- **Text to read**

+--

Hello Steve

About 20m band antenna height.

The height of your antenna depends on what you want to do.

For "local" daily traffic (ground wave propagation [not confusing
surface wave propagation]) you want as much as possible signal strength
in the horizontal plane (low elevation). In that case height gives
stronger signal. No matter the polarization, over land (for very small
elevation angles) the ground reflected wave is opposite to the direct
wave (elevation (pseudo) Brewster Angle). More height gives some
more phase difference between direct ray and the ray that arrives after
ground reflection. The "two ray propagation model" is based on the
direct wave and ground reflected wave (for very small elevation). So
the CB people aren't that crazy.

When the height equals many wavelengths, you get many lobes in the
elevation radiation pattern, but for local traffic this is not
important.

For sky wave propagation the situation is different (as also mentioned
by Greg). If you don't want lobes in the elevation radiation pattern,
your height is limited to about halve a wavelength. Further raising the
antenna gives lobes, but the elevation of the first lobe decreases.

About losses. You have near field and far field losses. If you place
your antenna about a wavelength (or more) above ground, you have far
field loss only. However placing your quarter wave with some radials
close to ground will bring the ground within the (strong) reactive
field zone. This increases the ground loss (you will notice this by an
increase in the real part of the input impedance). You can reduce the
near field at the ground by adding more radials (as suggested
indirectly by Greg).

In my previous posting I suggested to higher the base of the antenna.
This is also to reduce ground losses. A quarter wave vertical has low
input impedance, causing relative high current in the radials. When
the radials are close to (or in ) the ground, losses do occur.

+--

- **Set problem A**
Answer these from the post about antenna height:
(i) Over land, at very small elevation angles, how does the ground reflected wave relate to the direct wave?
(ii) Which propagation model is based on the direct wave and the ground reflected wave?
(iii) What can be added to reduce the near field at the ground?
- **Set problem B**
State whether each statement agrees with the post about antenna height, and support each yes or no with the deciding words from the post.
(i) With the antenna about a wavelength or more above ground, only far field loss remains.
(ii) A quarter wave vertical has high input impedance.
(iii) For local traffic, the many lobes in the elevation radiation pattern are important.
- **Set problem C**
Copy the post about antenna height from "In my previous" to "losses do occur.".
The data after this has no part in any of these tasks.

+--

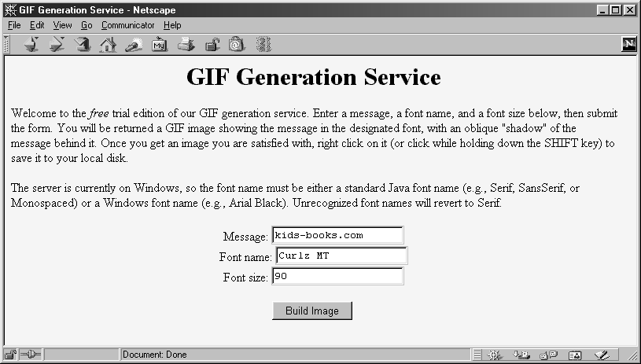This screenshot has height=364, width=641.
Task: Click the Shop bag toolbar icon
Action: (x=237, y=45)
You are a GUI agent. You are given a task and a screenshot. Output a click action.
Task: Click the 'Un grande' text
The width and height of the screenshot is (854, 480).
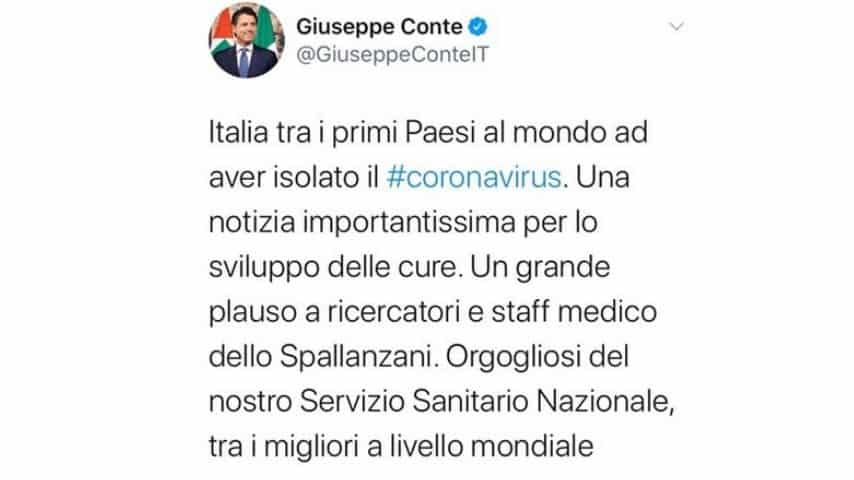coord(540,268)
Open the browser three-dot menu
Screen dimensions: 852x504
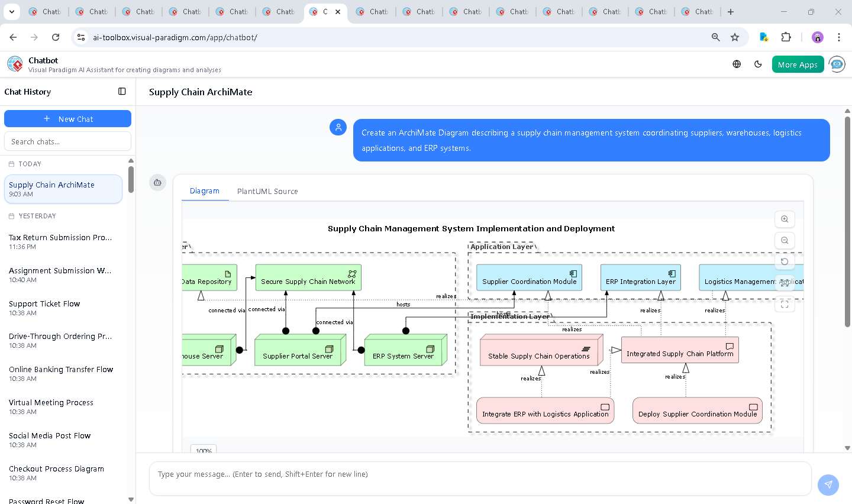tap(839, 37)
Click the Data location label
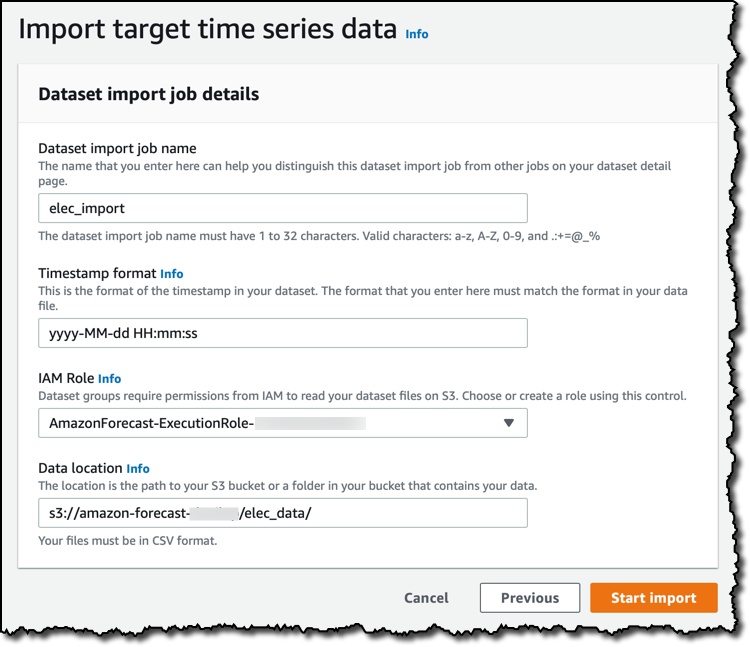 pos(80,468)
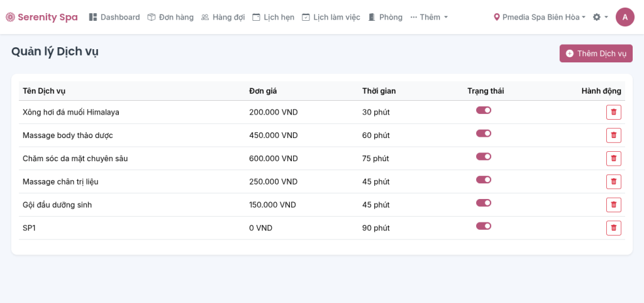Click the Thêm Dịch vụ button

(596, 54)
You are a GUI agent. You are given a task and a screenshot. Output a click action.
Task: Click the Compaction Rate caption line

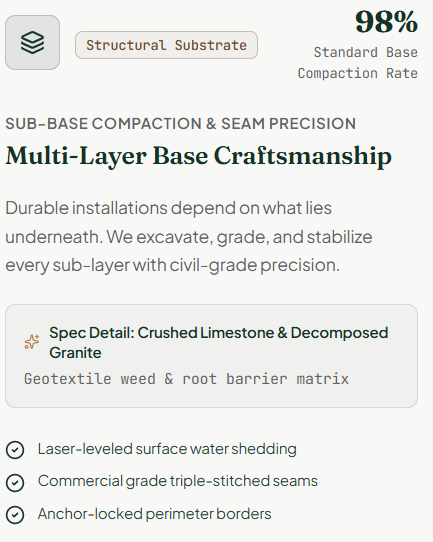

+--

- **Problem solution A**
(i) It is opposite to the direct wave.
(ii) The "two ray propagation model."
(iii) More radials.

- **Problem solution B**
(i) Yes: "If you place your antenna about a wavelength (or more) above ground, you have far field loss only."
(ii) No: "A quarter wave vertical has low input impedance"
(iii) No: "but for local traffic this is not important."

- **Problem solution C**
In my previous posting I suggested to higher the base of the antenna.
This is also to reduce ground losses. A quarter wave vertical has low
input impedance, causing relative high current in the radials. When
the radials are close to (or in ) the ground, losses do occur.